Despite the success of Traveler, Shocked parted ways with Mercury when the label refused to produce her next project. “I wasn’t going to be a record company slave, and they don’t like that,” Shocked told the Detroit News. She won a lawsuit against Mercury based on the 13th Amendment — the one banning slavery.
From there, she just kept moving. Joining forces with Hot House Flowers’ Fiachna O’Braonain, she independently recorded Artists Make Lousy Slaves (1994) and Kind Hearted Woman (1996), selling them only at her shows until she could reclaim ownership of her catalogue.
So where has Shocked been in the decade since Traveler hit the record stores? In some ways, she’s where she’s always been: ambling around the world making music. At the same time, she’s come a long way from her punk-rock days hanging with the N.Y.C. homeless and waiting in line outside CBGB’s. She’s also a far piece from the early angst-folk of Campfire and Shocked.
“I no longer have to spell it out for my audience,” she says. “The role of the spokesman isn’t to educate, it’s to congregate.” Shocked is a bit of an archaeologist, continually sifting through musical strata seeking a deeper truth. She dove headlong into the African-American spiritual tradition, looking for the roots of folk music. “Even though my audience is diverse, I hadn’t crossed the color line,” she admits. Visiting a predominantly black Christian church, she began writing a gospel album — and ended up converted.
“Guess I went one too many Sundays,” she jokes.
Spirituality inevitably seeped into Shocked’s work. “I came to an understanding of what gospel music would sound like as sung by Michelle Shocked,” she says about Deep Natural. “I had a vision and I didn’t deter from it.”

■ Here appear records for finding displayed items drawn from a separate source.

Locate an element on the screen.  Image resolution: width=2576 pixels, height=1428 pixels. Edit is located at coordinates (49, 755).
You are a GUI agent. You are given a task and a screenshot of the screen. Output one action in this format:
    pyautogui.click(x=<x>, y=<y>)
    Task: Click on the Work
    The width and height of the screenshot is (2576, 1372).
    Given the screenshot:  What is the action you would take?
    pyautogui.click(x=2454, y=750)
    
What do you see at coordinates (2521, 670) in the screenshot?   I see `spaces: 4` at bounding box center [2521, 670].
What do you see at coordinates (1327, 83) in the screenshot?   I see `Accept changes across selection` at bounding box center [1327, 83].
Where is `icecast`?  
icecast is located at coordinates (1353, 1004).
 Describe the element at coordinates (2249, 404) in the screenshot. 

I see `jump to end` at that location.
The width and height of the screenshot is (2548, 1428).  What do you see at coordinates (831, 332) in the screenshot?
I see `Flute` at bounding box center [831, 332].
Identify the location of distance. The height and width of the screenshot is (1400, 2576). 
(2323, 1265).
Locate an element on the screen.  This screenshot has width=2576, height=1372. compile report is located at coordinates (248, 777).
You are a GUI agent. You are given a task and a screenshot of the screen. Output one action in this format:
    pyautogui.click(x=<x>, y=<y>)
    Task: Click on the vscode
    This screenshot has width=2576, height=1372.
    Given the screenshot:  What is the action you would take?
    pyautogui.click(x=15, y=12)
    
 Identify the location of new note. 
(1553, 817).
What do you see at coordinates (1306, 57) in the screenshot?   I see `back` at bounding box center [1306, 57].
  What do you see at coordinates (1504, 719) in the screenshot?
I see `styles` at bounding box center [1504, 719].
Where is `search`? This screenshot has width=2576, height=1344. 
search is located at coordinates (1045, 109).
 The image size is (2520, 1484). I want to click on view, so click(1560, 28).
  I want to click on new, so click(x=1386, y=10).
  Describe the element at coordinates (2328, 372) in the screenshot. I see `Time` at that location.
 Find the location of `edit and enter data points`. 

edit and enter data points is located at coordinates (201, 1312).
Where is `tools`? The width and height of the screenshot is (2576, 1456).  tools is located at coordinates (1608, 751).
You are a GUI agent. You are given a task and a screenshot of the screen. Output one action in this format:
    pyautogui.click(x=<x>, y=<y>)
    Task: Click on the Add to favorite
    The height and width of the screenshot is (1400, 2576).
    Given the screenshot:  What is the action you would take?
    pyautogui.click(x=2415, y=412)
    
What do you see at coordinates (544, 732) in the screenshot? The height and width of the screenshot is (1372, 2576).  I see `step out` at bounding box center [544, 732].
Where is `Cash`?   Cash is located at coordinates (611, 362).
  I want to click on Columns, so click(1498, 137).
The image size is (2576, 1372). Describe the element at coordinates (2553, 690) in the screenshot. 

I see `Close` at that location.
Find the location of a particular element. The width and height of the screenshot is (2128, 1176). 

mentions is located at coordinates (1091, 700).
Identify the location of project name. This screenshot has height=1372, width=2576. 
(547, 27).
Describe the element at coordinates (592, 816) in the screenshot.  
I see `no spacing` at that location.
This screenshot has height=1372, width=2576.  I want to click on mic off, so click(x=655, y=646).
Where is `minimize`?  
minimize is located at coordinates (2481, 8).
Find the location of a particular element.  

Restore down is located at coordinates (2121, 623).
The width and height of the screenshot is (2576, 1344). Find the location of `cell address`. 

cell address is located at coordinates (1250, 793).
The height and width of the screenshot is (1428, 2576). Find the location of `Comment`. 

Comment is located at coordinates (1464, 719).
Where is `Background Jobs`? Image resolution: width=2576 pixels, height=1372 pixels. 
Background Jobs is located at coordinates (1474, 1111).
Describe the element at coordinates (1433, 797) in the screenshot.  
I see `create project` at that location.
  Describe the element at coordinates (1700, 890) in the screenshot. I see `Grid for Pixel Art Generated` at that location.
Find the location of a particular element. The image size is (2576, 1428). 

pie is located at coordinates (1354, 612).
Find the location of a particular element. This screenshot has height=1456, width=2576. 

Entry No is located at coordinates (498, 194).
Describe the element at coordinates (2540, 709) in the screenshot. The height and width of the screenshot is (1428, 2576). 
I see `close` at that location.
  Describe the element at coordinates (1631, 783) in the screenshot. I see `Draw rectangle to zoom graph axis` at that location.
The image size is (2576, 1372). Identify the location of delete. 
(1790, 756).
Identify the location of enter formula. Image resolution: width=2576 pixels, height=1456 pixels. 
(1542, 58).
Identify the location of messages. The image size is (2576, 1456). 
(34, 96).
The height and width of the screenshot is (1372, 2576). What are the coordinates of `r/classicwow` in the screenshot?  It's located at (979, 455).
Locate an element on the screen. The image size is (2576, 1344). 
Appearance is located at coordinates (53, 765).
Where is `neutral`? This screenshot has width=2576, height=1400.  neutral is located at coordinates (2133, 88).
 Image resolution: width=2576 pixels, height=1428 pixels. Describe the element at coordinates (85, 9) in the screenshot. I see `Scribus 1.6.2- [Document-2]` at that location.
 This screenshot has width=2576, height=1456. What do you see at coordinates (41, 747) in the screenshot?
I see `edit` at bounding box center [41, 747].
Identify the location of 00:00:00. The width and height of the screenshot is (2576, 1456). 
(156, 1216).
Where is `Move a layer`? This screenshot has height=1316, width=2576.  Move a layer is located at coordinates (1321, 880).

The album is what it says: deep. It’s a soul-aching, hungry, haunted, New Orleans-entranced sort of deep. Shocked sings the blues like she means it. She pours herself into the music, her voice exploding over horns, guitar and reverb. She makes you want to get right with your savior, throw your hands in the air and testify. She tells a tale, carrying the listener with her the way most musicians wish they could. “In this world but of this world /I will never be/I can lift my eyes to glory /You can’t take my joy from me,” she wails in “Joy.”
If Shocked’s stuff seemed grounded before, these songs are subterranean. Shocked is the minstrel turned bard, creating aural history as she goes. “Little Billie danced the blues /Scratched his coffin with her shoes,” she sings in “Little Billie,” a song about a woman burying her son.
This is not a sad song — it’s a shout-hallelujah song. But it goes deeper still. Deep Natural comes with a twin recording, Dub Natural, a mostly instrumental set. Dub, the scion of Jamaican music techies working battered soundboards, blends instrumental prowess with space-age techno to create a vibe that speaks beyond lyrics.
Dub Natural says “step back from what Michelle Shocked is known for — lyrics and storytelling — and check out her groove,” the singer asserts. The two discs together are, if unusual, a vision fully realized. The band, these days, consists of O’Braonain, “a rock star among mere mortals,” as Shocked calls him on her Web site, on guitar, vocals and tin whistle; Rich Armstrong on trumpet, vocals and bass; Peter Buck (no relation to REM) playing drums and walls; Jamie Brewer on bass and additional vocals from Sean Dancy.
Shocked is moved by the spirit in more ways than one: She credits the ethereal presences of Jimi Hendrix, Bob Marley, John Lee Hooker and others in the making of Natural — but her ultimate source of inspiration is less concrete.
“When you’re looking for peace, it can’t be found,” she warns on the album’s final song. “You know it’s true/Peace finds you.”